Airbnb received 188 requests for users’ data from governments around the world in the first six months of this year, according to the company’s first-ever transparency report. The home-sharing company provided data in response to 82 of those requests.
Airbnb is publishing a transparency report as part of its Community Compact, an initiative to make the company more transparent to the public and to the local governments in the cities where it operates.
“We’re building a more transparent community and sharing data about our community with the general public,” Airbnb spokesperson Christopher Nulty told TechCrunch. “We felt that this is an important first step. In the future, we’ll look to share additional sorts of data about our community.”

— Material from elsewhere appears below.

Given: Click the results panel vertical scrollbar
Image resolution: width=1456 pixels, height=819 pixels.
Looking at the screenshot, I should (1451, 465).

In releasing its transparency report, Airbnb is joining the growing cohort of tech companies that regularly publish information about the government requests they receive. Google, Facebook, Uber, and others make transparency reports available, but most of those companies receive a much higher volume of requests than Airbnb.
Google was hit with 40,677 requests in the second half of 2015, while Facebook received 19,235 requests during the same period. These companies hold troves of user data that is valuable to law enforcement, so it makes sense that they’d be slammed with requests. But Uber and Airbnb likely receive fewer requests because they don’t hold the same rich repositories of user communications, photos, and personal information. In its inaugural transparency report released in April, Uber said it received only 469 law enforcement requests over a six-month period.
Nulty says Airbnb’s numbers are relatively low because the company works to promote safety for its users. “We take trust pretty seriously on our platform and we think that’s reflected in our report. During the first six months of 2016, we had more than 31 million arrivals across the globe, but an incredibly low number of requests. The vast majority of people on our platform are having safe experiences,” he said.
Airbnb’s report says that the company works to inform users when their data has been requested by a law enforcement agency “unless we believe that doing so would be futile, ineffective, or create a risk of harm.”
The company also included a canary in its report regarding National Security Letters, which allow federal authorities to request user data from tech companies and often come with gag orders that prevent the companies from discussing it. Companies are only allowed to disclose how many NSLs they’ve received in ranges of zero to 499, but Airbnb says it hasn’t had to worry about NSLs so far.
“To date, we have not received a national security letter or other similar request that would limit our ability to disclose it here,” Airbnb says in its report.
Airbnb breaks down the requests by country of origin and discloses how many of the requests resulted in a disclosure of data, but doesn’t say whether the requests came from federal or local agencies or specify what kinds of data was disclosed.
According to the company’s law enforcement guidelines, Airbnb will give basic information on users such as name, address, and payment data in response to a subpoena. Further details like reservation history require a court order, while messages and other communications require a warrant.
The majority of requests for Airbnb user data came from French authorities, followed by law enforcement agencies in the United States, Germany, and the United Kingdom. Airbnb received government requests from just 21 of the 191 countries it operates in around the world.
Even though Airbnb received a relatively low number of government requests, Slack is still winning the race to be the company with the fewest disclosures of user data — in its latest transparency report, Slack revealed it had received just one government request.